WHAT YOU ARE ASKED TO DO: Rewrite the entries below with "Forgot my password" changed to "Reset my password" and everything else left unchanged.

PROVIDED DATA:
-------

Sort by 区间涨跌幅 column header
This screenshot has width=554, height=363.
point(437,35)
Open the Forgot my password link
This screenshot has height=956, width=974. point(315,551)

-------

SOLVED EXERCISE:
Sort by 区间涨跌幅 column header
This screenshot has width=554, height=363.
point(437,35)
Open the Reset my password link
This screenshot has height=956, width=974. point(315,551)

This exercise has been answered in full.